Myo3A Motor Activity and Tail Domain Interactions Impact Actin Protrusion Elongation

Class III myosins are actin-based motors that play a role in regulating stereocilia length and morphology. We investigated the impact of a dominant deafness mutation (L697W) in the Myo3A motor, as well as the influence of a tail-binding partner (MORN4) to understand how Myo3A mediates actin protrusion dynamics. We found that the L697W mutation decreases Myo3A's ADP release rate constant by 2-fold and the overall ATPase by more than 5-fold, along with a 2-fold increase in actin affinity Consequently, the mutation also slows actin sliding in the in vitro motility assay 2-fold. Thus, we propose that the L697W mutation increases Myo3A's duty ratio - the fraction of the ATPase spent bound to actin, which increases Myo3A's residence time at stereocilia tips, allowing it to outcompete its WT counterpart. GFP-Myo3A localizes to filopodia tips when expressed in COS7 cells.

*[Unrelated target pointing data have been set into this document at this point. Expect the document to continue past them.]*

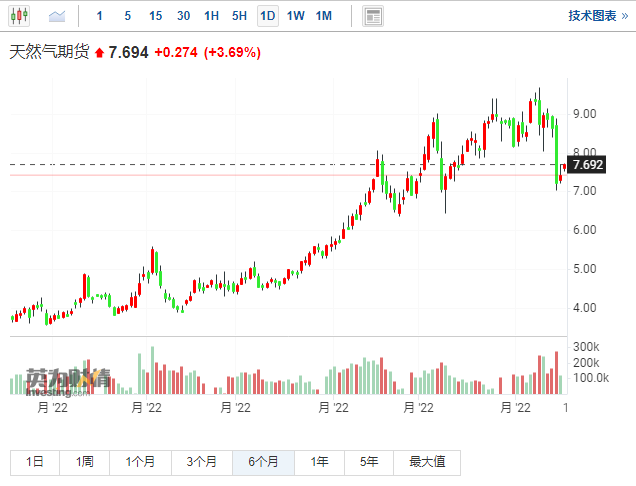Open the news display icon in toolbar
The height and width of the screenshot is (486, 636).
(373, 16)
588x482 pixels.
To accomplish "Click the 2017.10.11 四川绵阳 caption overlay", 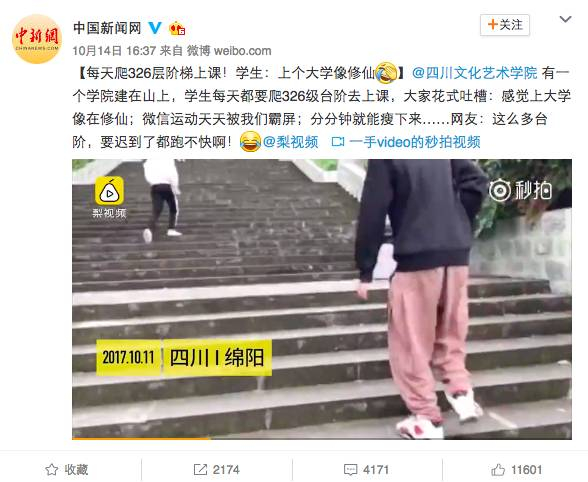I will click(184, 357).
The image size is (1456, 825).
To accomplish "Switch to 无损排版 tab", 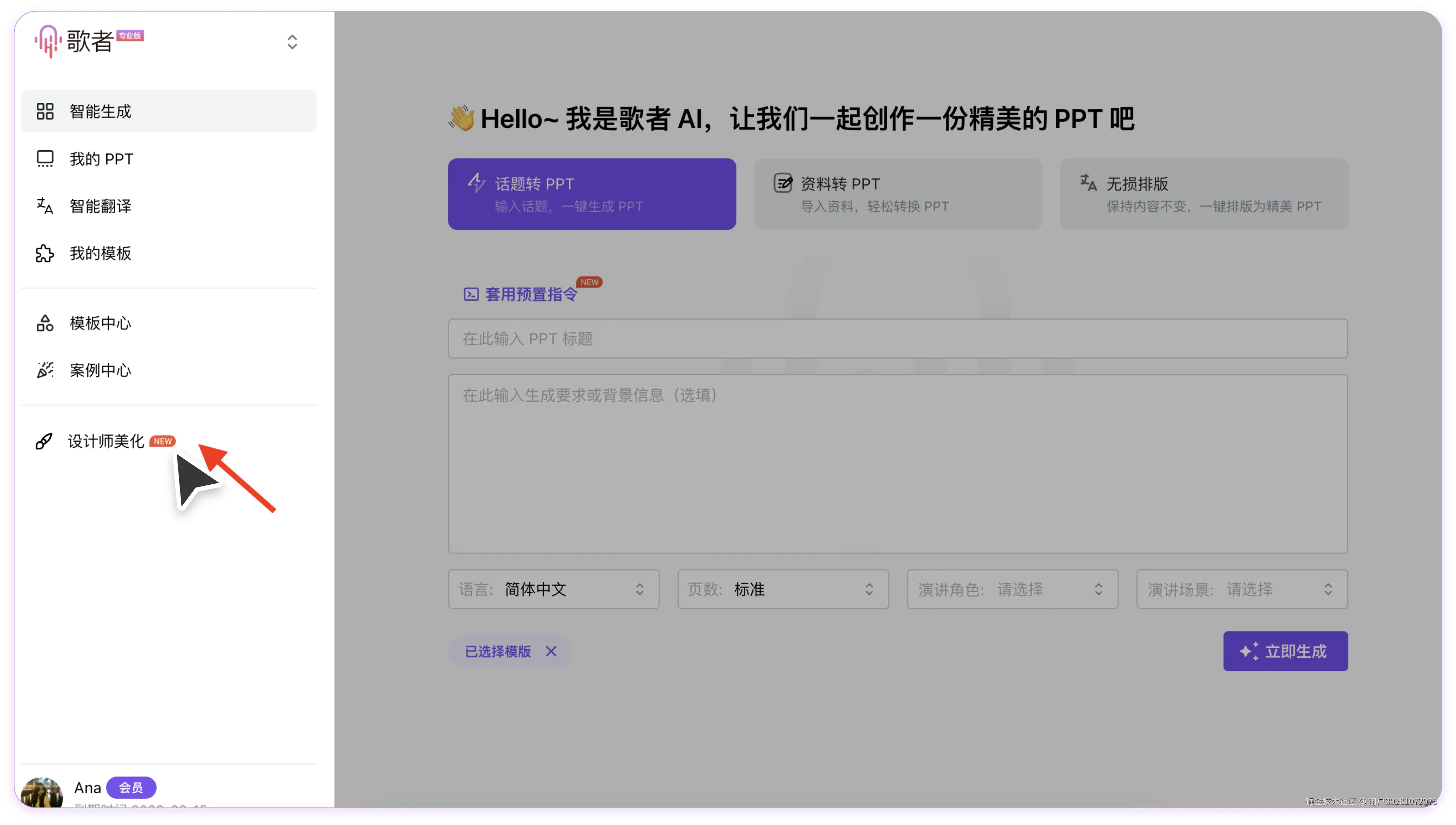I will tap(1203, 194).
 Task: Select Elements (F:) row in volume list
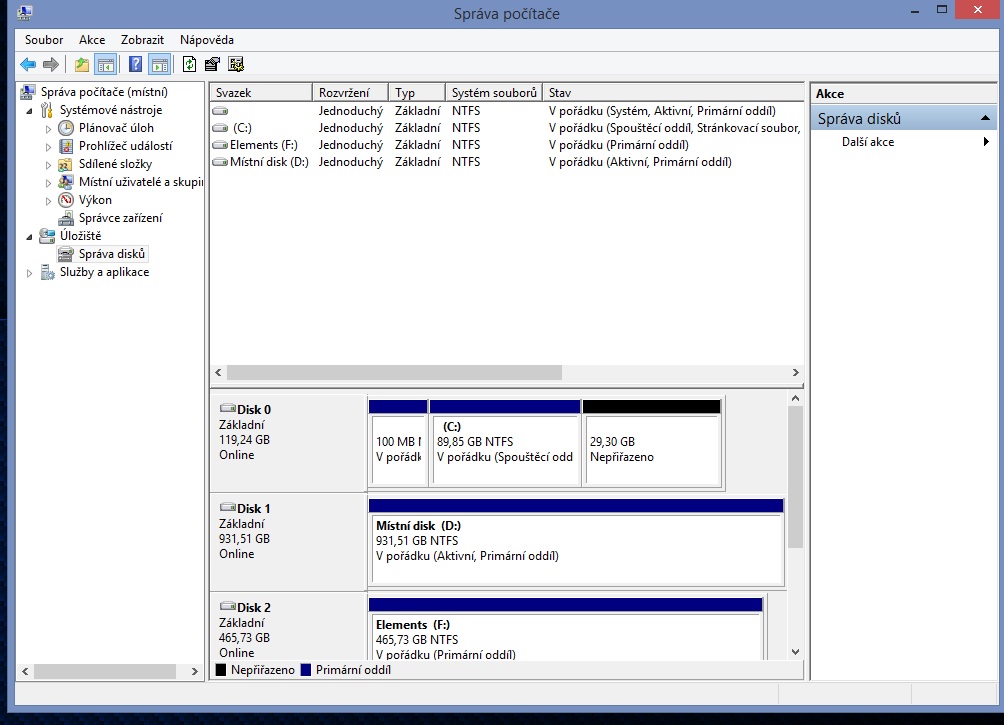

We found that L697W Myo3A has a 2-fold longer FRAP recovery time at the filopodia tips, as compared to WT. Filopodia extension rates in L697W Myo3A-expressing cells are 1.6-fold slower than WT. We also found that the presence of MORN4, a Myo3A tail binding partner, enhances Myo3A localization to the tips of filopodia and increases the lengths of Myo3A-associated filopodia in COS7 cells. MORN4 alters the dynamics of Myo3A-associated filopodia by increasing the filopodia extension rate 1.3-fold without altering filopodia retraction. The Myo3A:MORN4 complex can sustain actin filament sliding in in vitro motility and also interacts with membranes, as GFP-Myo3A co-expressed with MORN4 localizes with liposomes in vitro and induces membrane tubulation. Overall, our results suggest a model in which Myo3A generates a tip-directed force in actin protrusions and that the motor's duty ratio and tail-membrane interactions are important for mediating protrusion dynamics.